THE INPUT
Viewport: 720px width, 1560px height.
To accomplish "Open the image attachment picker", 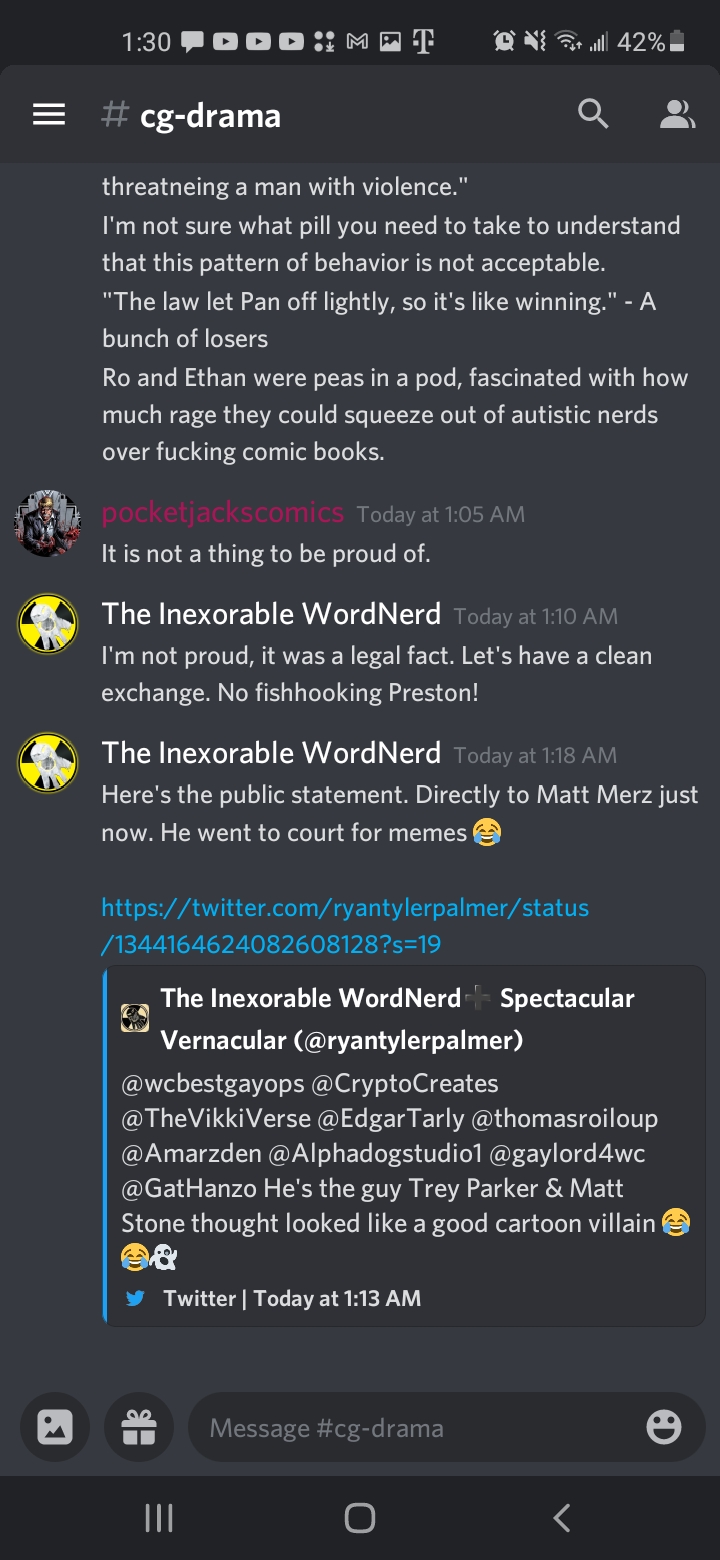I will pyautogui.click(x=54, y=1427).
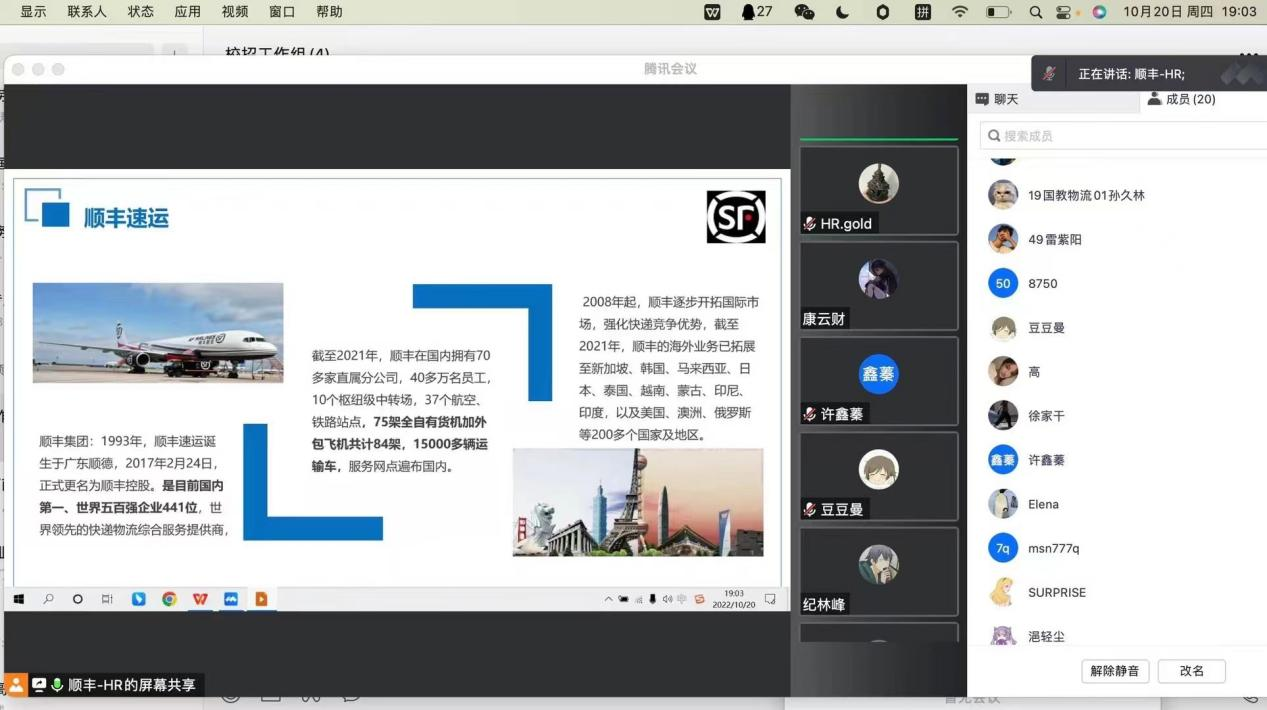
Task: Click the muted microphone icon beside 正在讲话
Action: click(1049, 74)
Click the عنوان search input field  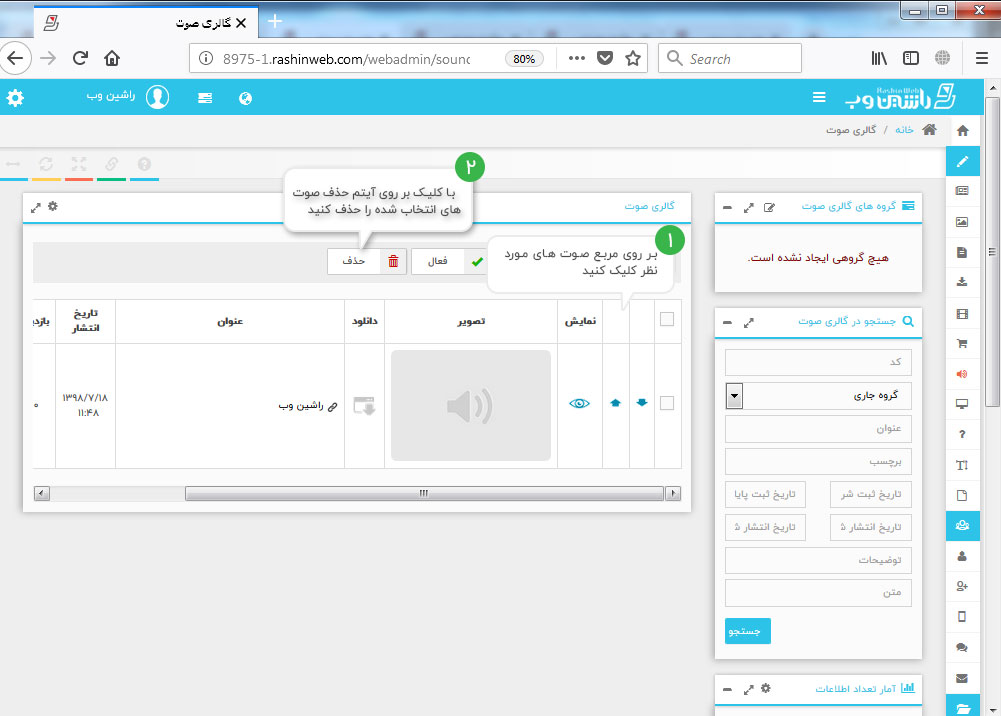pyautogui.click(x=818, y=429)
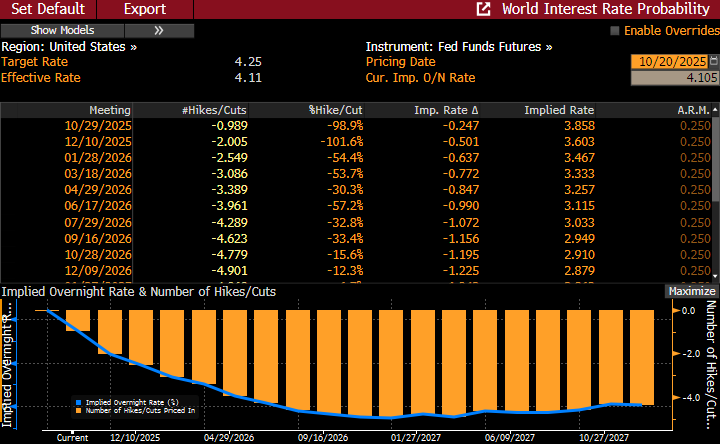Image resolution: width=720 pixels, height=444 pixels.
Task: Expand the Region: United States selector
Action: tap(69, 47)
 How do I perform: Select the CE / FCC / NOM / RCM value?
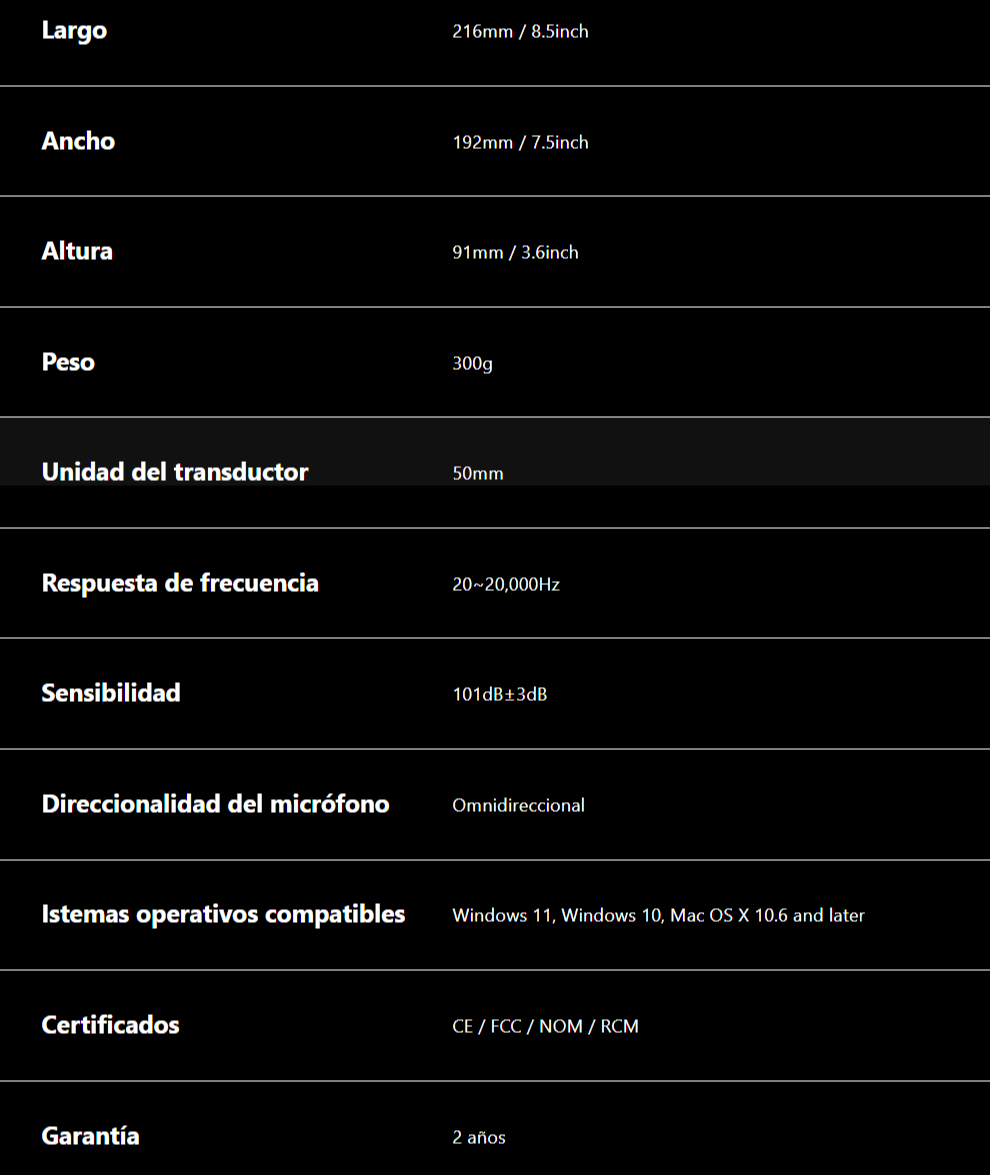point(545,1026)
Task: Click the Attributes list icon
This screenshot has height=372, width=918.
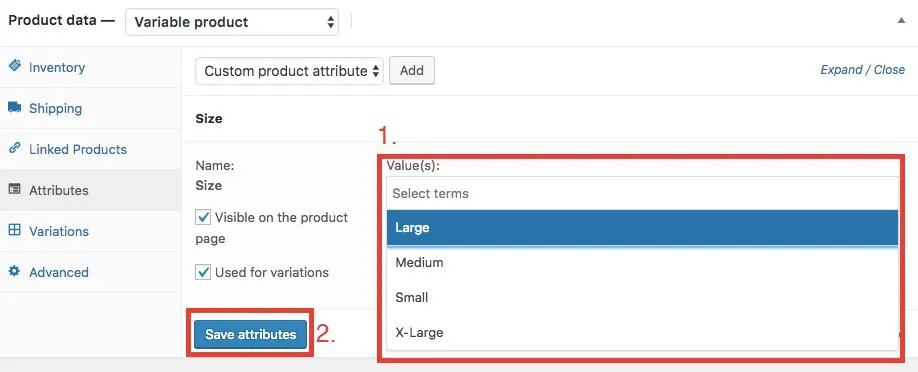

TASK ITEM
Each line from the one with "How do I perform: Select" through the final line of the records must be copied exactly, with no pictures and no additional lines.

RESULT OF THE TASK
 How do I perform: Select the CE / FCC / NOM / RCM value?
point(545,1026)
Task: Click the Attributes list icon
This screenshot has height=372, width=918.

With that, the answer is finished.